== Passage given ==
═══
For AR(1) models, the ACF shows a tapering pattern defined by $\phi_1^h$. See if you can estimate $\phi_1$ from the AR(1) ACF values using a calculator. Notice that the air passengers dataset carries a complex autocorrelation pattern. Describe why the autocorrelation spikes around 12 months. 

## AR(1) model
The AR(1) model is defined by the relation $x_t = \phi_1 x_{t-1} + w_t$. 
Let us see how our data fits this model by manually fitting the AR(1) model using the MLE estimator (least squares): 


We consider the AR(1) model:

$x_t = \phi_1 x_{t-1} + w_t, \quad w_t \sim \mathcal{N}(0, \sigma^2), \quad t = 2, \dots, n$


The conditional likelihood of $x_t$ is
:

$L(\phi_1, \sigma^2) = \prod_{t=2}^n \frac{1}{\sqrt{2\pi \sigma^2}} \exp\left( -\frac{(x_t - \phi_1 x_{t-1})^2}{2\sigma^2} \right)$

The log-likelihood function is:
$\log L(\phi_1, \sigma^2) = -\frac{n-1}{2} \log(2\pi \sigma^2) - \frac{1}{2\sigma^2} \sum_{t=2}^n (x_t - \phi_1 x_{t-1})^2$

To find the MLE of $ \phi_1 $, we can fix $ \sigma^2 $ and maximize the log-likelihood with respect to $ \phi_1 $. This is equivalent to minimizing the sum of squared residuals:
$\min_{\phi_1} \sum_{t=2}^n (x_t - \phi_1 x_{t-1})^2$


Solving gives:

$\sum_{t=2}^n x_t x_{t-1} - \phi_1 \sum_{t=2}^n x_{t-1}^2 = 0$


$ \Rightarrow \hat{\phi_1}_{\text{MLE}} = \frac{\sum_{t=2}^n x_t x_{t-1}}{\sum_{t=2}^n x_{t-1}^2} $



With this estimate, we can inspect if the correlation between observations h time steps apart adheres to the function $\phi_1^h$. Fill in the blanks below to get the least-squares estimate of $\phi_1$

In [None]:
def lse_phi(series):
    x = series.values

    current_values = ...
═══
== Directions for this task ==
Continue the AR(1) tutorial above, picking up right after its final line of code.

== Given data ==
═══
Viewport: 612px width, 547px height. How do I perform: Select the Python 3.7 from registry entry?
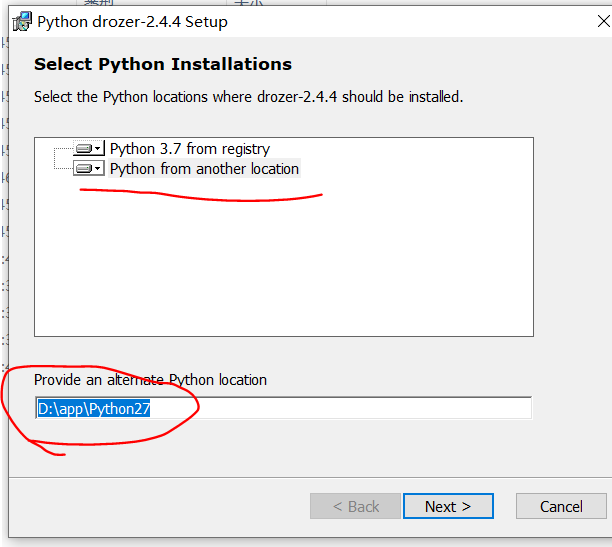pyautogui.click(x=190, y=149)
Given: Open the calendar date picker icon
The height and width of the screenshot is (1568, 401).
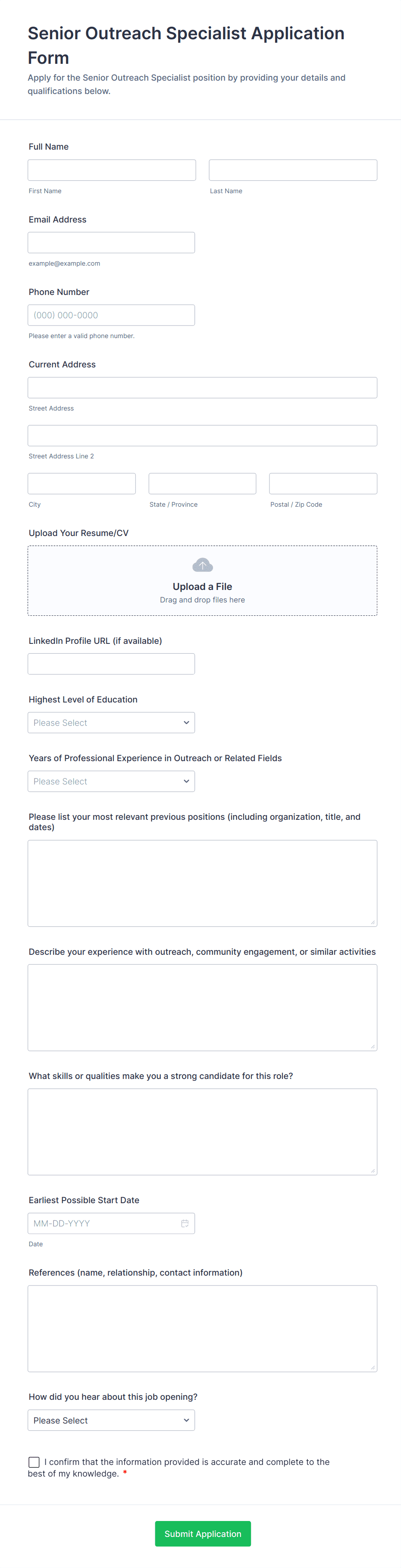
═══
== Response ==
    lagged_values = ...

    numerator = ...
    denominator = ...

    phi_hat = numerator / denominator
    return phi_hat

# Estimate phi for Air Passengers
phi_hat_air = lse_phi(df_air['AirPassengers'])
print(f"Estimated phi for Air Passengers: {phi_hat_air:.4f}")

# Estimate phi for Simulated AR(1)
phi_hat_ar1 = lse_phi(df_sim['SimulatedAR1'])
print(f"Estimated phi for Simulated AR(1): {phi_hat_ar1:.4f}")

## plot phi^h for simulated AR(1) process over the original acf

plt.figure(figsize=(12, 6))
lags = np.arange(len(acf_vals_ar1))
plt.bar(lags + 0.15, acf_vals_ar1, width=0.3, alpha=0.7, color='orange', label='Simulated AR(1)')
plt.hlines([conf_sim], xmin=-0.5, xmax=max(lags), colors='red', linestyles='--', alpha=0.6)
plt.plot(lags, [phi_hat_ar1**lag for lag in lags], color='green', label='Estimated phi^h', linewidth=2)

plt.title("ACF of Simulated AR(1) Process with Estimated phi^h")
plt.xlabel("Lag")
plt.ylabel("ACF Value")
plt.xticks(lags)
plt.grid(True, alpha=0.3, linestyle='--')
plt.legend()
plt.tight_layout()
plt.show()


Notice how the estimate fits the ACF quite well.
Our estimated $\phi_1$ for the Air Passengers is > 1, which is concerning! 
The relation $\phi_1^h$ means that our ACF would be increasing, perhaps a better model is needed. 
We will come back to this dataset in a future lab.

## MA(1) model

We simulate an MA(1) model: $x_t = \mu + w_t + \theta_1 w_{t-1}$ with $\mu = 0, \theta_1 = 0.5, \sigma^2_w = 1$

In [None]:
def simulate_ma1(theta, n, sigma):
    eps = np.random.normal(0, sigma, n)
    x = np.zeros(n)
    for t in range(1, n):
        x[t] = eps[t] + theta * eps[t - 1]
    return x


# Simulate MA(1) process
theta = 0.5
ma1_data = simulate_ma1(theta, n, sigma)
df_ma1 = pd.DataFrame(ma1_data, columns=['SimulatedMA1'])
df_ma1.index = pd.date_range(start="2000-01", periods=n, freq="ME")
df_ma1.index.name = 'Date'

# Plot the MA(1) process
plt.figure(figsize=(12, 6))
plt.plot(df_ma1.index, df_ma1['SimulatedMA1'], marker='o', linestyle='-', color='purple', label='Simulated MA(1)')
plt.title("SimulatedMA(1) Process")
plt.ylabel("Value")
plt.xlabel("Date")
plt.grid(True, alpha=0.3)
plt.legend()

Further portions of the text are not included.